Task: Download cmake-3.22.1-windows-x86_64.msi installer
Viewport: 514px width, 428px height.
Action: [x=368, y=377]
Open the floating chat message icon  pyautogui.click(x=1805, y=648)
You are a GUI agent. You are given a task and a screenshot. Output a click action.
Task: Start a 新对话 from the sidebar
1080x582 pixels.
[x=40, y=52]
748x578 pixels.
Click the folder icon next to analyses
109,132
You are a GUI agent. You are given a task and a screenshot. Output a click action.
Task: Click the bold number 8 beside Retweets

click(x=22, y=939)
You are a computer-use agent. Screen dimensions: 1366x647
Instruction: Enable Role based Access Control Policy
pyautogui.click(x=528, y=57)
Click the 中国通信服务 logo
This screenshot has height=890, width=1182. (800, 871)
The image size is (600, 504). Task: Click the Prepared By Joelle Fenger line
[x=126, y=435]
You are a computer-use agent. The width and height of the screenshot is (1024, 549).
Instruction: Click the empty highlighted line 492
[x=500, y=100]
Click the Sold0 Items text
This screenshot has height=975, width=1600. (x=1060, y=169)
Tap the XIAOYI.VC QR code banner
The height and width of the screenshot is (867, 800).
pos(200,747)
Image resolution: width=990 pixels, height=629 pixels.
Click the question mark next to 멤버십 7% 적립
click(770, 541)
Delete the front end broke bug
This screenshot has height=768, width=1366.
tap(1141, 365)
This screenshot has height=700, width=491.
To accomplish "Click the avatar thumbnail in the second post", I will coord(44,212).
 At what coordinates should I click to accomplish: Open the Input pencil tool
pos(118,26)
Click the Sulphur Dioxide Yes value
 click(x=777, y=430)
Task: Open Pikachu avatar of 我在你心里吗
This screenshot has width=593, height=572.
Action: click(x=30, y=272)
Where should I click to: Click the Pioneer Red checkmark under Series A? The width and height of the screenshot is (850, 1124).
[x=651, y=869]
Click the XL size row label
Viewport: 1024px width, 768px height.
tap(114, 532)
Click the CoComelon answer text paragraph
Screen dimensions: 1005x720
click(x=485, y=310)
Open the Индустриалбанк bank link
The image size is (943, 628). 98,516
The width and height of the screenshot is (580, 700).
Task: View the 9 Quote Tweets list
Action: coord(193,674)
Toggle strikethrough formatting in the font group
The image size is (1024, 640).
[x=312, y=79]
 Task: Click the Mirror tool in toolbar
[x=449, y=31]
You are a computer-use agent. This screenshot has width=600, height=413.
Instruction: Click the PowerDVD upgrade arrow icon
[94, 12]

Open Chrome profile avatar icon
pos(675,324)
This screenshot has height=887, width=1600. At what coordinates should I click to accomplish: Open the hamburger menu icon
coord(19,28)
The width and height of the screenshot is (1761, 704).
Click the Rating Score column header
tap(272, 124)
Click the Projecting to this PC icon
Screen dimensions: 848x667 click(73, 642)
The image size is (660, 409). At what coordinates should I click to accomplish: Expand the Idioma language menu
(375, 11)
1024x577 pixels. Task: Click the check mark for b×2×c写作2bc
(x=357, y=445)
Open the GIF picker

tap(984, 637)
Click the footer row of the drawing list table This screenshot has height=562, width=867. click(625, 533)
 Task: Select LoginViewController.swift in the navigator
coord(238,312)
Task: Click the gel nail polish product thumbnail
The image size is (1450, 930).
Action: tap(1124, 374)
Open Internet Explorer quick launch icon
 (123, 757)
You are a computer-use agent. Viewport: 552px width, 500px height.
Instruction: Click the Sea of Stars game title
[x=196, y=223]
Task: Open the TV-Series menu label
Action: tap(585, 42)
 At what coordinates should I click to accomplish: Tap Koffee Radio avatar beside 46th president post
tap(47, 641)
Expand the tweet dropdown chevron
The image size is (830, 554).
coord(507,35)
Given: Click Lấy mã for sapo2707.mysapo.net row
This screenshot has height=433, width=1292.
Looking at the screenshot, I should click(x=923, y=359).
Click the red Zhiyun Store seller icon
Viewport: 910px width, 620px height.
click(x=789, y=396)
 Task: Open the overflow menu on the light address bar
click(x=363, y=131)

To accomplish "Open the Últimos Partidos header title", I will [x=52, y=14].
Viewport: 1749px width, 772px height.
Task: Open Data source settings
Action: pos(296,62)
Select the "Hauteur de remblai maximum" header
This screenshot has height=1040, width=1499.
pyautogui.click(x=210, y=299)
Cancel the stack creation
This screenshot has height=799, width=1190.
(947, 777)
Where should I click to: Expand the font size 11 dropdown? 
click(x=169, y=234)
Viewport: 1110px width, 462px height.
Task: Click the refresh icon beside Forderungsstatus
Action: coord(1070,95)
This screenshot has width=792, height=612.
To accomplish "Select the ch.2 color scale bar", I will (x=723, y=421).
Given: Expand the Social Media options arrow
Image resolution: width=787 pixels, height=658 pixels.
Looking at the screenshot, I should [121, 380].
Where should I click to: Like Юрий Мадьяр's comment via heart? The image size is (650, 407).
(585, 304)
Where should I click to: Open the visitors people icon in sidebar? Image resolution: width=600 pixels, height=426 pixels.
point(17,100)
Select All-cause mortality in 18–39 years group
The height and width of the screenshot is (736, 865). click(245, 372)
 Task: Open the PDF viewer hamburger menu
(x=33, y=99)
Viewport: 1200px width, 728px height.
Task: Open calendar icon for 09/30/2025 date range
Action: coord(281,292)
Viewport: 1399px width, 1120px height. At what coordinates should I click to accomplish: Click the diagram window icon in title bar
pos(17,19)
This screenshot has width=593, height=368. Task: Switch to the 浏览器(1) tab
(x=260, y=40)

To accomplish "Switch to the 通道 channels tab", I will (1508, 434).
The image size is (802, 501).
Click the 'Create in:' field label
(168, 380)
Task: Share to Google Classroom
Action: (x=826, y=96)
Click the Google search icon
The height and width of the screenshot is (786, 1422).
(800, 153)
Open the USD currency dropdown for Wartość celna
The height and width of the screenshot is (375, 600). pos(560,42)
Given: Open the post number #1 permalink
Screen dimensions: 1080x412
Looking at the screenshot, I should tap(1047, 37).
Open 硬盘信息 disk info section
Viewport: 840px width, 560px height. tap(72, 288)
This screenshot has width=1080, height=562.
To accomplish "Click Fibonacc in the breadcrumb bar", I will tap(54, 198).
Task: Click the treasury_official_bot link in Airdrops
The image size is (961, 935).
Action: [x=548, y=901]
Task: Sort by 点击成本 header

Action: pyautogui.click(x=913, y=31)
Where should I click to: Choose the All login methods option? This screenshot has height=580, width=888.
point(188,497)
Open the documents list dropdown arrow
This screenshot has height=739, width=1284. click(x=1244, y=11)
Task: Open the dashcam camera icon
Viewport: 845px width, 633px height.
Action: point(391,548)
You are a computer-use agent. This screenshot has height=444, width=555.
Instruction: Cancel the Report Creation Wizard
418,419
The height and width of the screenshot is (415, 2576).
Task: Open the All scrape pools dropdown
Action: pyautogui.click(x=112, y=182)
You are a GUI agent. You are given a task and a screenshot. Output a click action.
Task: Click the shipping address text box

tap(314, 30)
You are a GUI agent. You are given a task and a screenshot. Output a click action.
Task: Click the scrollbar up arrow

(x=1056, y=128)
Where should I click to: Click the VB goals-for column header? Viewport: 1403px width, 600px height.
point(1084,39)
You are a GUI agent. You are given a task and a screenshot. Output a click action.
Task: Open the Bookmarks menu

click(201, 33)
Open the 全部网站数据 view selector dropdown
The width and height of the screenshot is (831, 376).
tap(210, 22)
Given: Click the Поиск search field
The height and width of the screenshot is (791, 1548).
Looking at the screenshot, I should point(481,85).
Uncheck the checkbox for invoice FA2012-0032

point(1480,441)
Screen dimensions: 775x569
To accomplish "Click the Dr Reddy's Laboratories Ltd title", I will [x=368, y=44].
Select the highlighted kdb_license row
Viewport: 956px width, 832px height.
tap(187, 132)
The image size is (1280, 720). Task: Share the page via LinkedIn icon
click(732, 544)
________________________________________
REQUIRED WORK -
Find the word "computer" in the entries above, then copy each line that holds it.

SOLVED EXERCISE -
You are a computer-use agent. Screen dimensions: 1366x647
You are a computer-use agent. The width and height of the screenshot is (1024, 549).
You are a computer-use agent. This screenshot has width=600, height=413.
You are a computer-use agent. Viewport: 552px width, 500px height.
You are a computer-use agent. This screenshot has height=444, width=555.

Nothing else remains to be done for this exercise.